Content starts

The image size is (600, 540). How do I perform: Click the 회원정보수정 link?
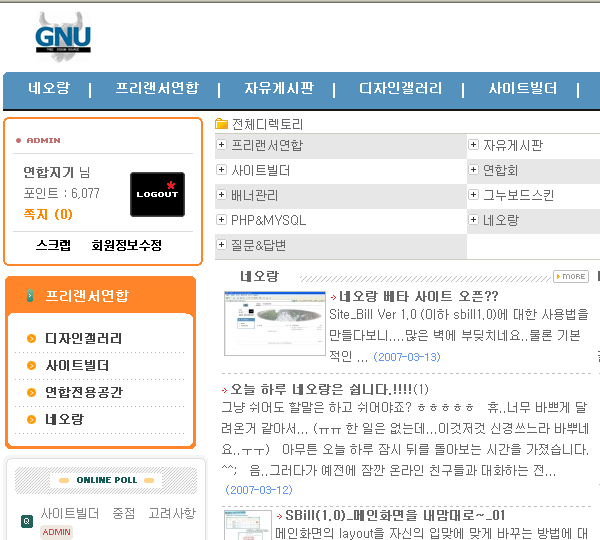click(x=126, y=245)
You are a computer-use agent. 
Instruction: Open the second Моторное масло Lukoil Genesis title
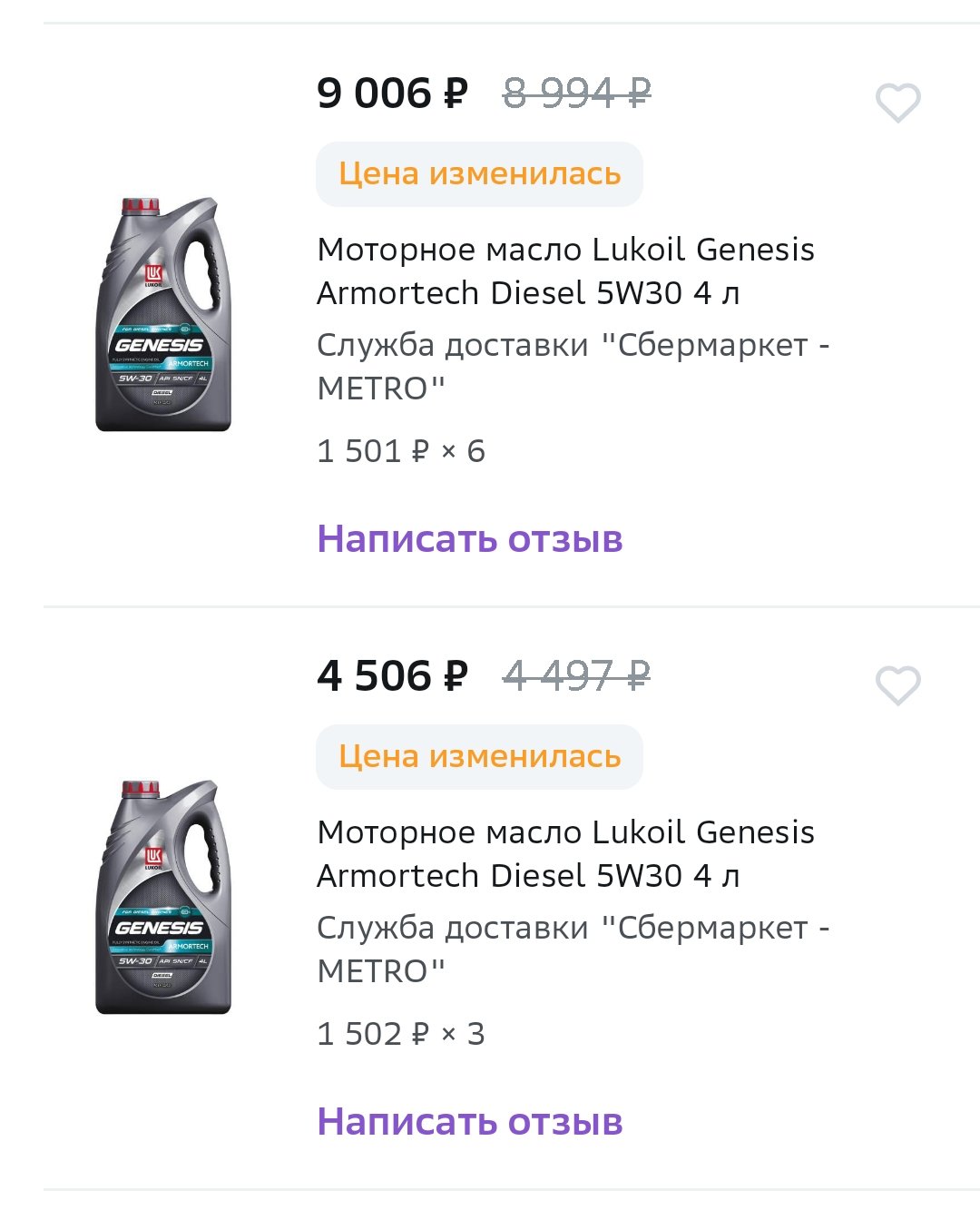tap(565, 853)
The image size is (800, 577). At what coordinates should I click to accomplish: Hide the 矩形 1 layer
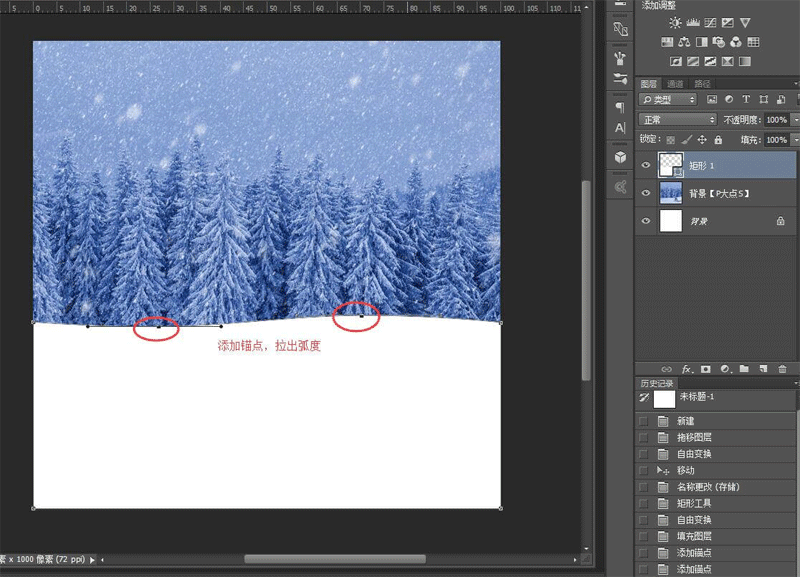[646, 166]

Content ends

WHAT IS BEING ASKED: Pictures are to be left out; everything else in the entries is reproduced verbatim.

RESPONSE:
The image size is (600, 540). How do I perform: Click the 회원정보수정 link?
click(x=126, y=245)
You are a computer-use agent. 
Instruction: Open the second Моторное масло Lukoil Genesis title
tap(565, 853)
The image size is (800, 577). At what coordinates should I click to accomplish: Hide the 矩形 1 layer
[646, 166]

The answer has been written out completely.